RALEIGH, N.C. (WTVD) -- She died in Washington D.C., but the death of Supreme Court Justice Ruth Bader Ginsburg was felt across the nation Friday, including here in North Carolina
It was nearly a year ago when the Supreme Court Justice made her last stop to the Triangle at Duke Energy Center's Meymandi Hall where hundreds gathered to hear Ginsburg speak, a majority of them being Meredith College students.
"The country has lost a fervent icon of equal rights in the death of Justice Ruth Bader Ginsburg," Gov. Roy Cooper wrote shortly after the news broke. "A legal pioneer for women's rights who insisted on fair treatment for all. Our hearts are with her family and her fellow justices on the Supreme Court. The Court must continue her legacy of justice and fairness."

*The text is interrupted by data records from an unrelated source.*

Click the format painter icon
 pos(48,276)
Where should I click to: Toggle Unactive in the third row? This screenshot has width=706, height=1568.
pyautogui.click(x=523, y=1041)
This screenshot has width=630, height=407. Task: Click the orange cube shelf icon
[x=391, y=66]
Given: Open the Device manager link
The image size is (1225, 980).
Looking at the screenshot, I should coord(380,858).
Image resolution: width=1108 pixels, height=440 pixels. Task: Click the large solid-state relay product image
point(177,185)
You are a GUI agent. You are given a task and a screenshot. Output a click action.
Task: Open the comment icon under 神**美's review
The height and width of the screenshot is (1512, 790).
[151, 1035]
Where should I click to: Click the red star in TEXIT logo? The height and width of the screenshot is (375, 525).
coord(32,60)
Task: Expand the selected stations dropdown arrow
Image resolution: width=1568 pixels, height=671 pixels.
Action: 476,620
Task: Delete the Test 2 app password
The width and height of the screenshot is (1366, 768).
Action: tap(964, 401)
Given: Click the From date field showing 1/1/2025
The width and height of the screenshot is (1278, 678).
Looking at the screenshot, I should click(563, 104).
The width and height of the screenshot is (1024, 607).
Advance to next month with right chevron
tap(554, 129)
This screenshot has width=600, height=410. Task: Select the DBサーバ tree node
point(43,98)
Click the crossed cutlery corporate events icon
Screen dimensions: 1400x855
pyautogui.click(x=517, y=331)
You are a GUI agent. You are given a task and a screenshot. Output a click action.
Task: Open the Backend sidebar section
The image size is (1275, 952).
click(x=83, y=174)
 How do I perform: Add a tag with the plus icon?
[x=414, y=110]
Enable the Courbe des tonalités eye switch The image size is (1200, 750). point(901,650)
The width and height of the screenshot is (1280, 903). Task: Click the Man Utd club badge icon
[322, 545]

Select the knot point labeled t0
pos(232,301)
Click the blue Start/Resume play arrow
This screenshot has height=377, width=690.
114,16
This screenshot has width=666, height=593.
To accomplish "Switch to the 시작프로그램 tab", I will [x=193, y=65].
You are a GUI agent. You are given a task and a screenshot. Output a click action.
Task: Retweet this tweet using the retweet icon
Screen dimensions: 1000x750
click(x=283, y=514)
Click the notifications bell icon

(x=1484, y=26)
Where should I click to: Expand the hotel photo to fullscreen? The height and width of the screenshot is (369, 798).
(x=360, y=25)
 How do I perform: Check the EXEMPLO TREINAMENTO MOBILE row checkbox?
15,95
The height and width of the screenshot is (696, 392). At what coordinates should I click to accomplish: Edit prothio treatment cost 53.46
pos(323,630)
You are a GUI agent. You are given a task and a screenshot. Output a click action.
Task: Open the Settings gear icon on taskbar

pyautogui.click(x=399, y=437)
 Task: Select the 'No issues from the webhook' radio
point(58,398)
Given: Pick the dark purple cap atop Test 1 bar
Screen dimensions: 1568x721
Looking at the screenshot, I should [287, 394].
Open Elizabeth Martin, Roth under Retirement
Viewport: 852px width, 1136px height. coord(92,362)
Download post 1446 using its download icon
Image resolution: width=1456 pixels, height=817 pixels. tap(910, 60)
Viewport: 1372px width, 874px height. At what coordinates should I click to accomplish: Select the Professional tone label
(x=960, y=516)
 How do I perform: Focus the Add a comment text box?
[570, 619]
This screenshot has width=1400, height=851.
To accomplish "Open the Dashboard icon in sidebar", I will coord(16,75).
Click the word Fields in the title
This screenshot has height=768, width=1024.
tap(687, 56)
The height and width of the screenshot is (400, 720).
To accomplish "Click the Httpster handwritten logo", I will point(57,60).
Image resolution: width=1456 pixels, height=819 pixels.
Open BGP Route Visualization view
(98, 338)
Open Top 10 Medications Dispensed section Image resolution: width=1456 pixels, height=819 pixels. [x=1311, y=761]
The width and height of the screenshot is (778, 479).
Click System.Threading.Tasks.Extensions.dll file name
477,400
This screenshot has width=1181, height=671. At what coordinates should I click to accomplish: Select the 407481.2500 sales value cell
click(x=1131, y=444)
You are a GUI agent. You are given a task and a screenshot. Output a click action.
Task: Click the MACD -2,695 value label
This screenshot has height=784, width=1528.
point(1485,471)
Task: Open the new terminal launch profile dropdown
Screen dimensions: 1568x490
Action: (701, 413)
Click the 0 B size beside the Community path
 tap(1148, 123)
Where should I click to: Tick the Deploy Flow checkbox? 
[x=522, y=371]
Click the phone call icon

Cooper has since called for all United States and North Carolina flags to be lowered to half-staff in honor of Ginsburg.
North Carolina's U.S. senators, both Republicans who differed philosophically with the liberal icon also issued high praise and heartfelt condolences after Ginsburg's passing.
"Justice Ruth Bader Ginsburg was a pioneer who served our nation with distinction on the Supreme Court for 27 years, serving 23 of those beside her dear friend -- but polar opposite -- Justice Scalia," Sen. Thom Tillis said. "She demonstrated that we can disagree on fundamental issues but remain civil."
Sen. Richard Burr added: "I am saddened to learn of the passing of Justice Ginsburg. Throughout her life and career, Justice Ginsburg faced many challenges, but never let them serve as setbacks. She was a trailblazer and a tireless advocate for equality and opportunity for all Americans. While she and I may not have agreed on many policy issues, I know her unique voice will be greatly missed by her beloved family, her friends, and her colleagues on the Court."
Democratic Congressman David Price noted Ginsburg distinguished herself in legal arenas well before becoming a member of the Supreme Court.
"Before she served on America's highest court, Ruth Bader Ginsburg charted her own path-breaking career as a spirited and persistent advocate for women's rights," Price said. "Justice Ginsburg not only successfully challenged injustices for herself, but committed her career to ensuring a more equal future for every woman who came after her. On the bench, Justice Ginsburg led with brilliance, integrity, and fortitude. Justice Ginsburg also remained resilient while facing personal obstacles throughout her life such as caring for her seriously ill husband or battling cancer. As an exemplary public servant who looked out for the long-term health of the American people and our democracy, she leaves enormous shoes that won't easily be filled."
The North Carolina Democratic Party also reacted to the news Friday, saying "tonight, we have lost a giant in the struggle for a more fair and equitable America."
In a statement, NCDP Chairman Wayne Goodwin said, in part: "Ruth Bader Ginsburg's life and career were a testament to the very battle for justice and equality in our county. Throughout her legal career, Justice Ginsburg blazed trails and shattered glass ceilings. Her life of public service has fundamentally changed the trajectory of our country for the better, and her commitment to justice serves as an example for all Americans looking to make a difference in this world."
Ginsburg was appointed by President Bill Clinton in 1993. She was 87.
"Rest In Peace, Justice Ginsburg," wrote NC Attorney General Josh Stein. "May the memory of the righteous be a blessing to her family."
Reaction also came from the Tar Heel State's judicial branch. North Carolina Chief Justice Cheri Beasley called Ginsburg, the second woman appointed to the U.S. Supreme Court, a "trailblazer."
"Our country has lost a great jurist in Justice Ruth Bader Ginsburg," Beasley said. "She was a trailblazer whose commitment to justice and equality was matched only by her principled protection of our constitution. My prayers are with her family as they grieve her loss and celebrate her legacy."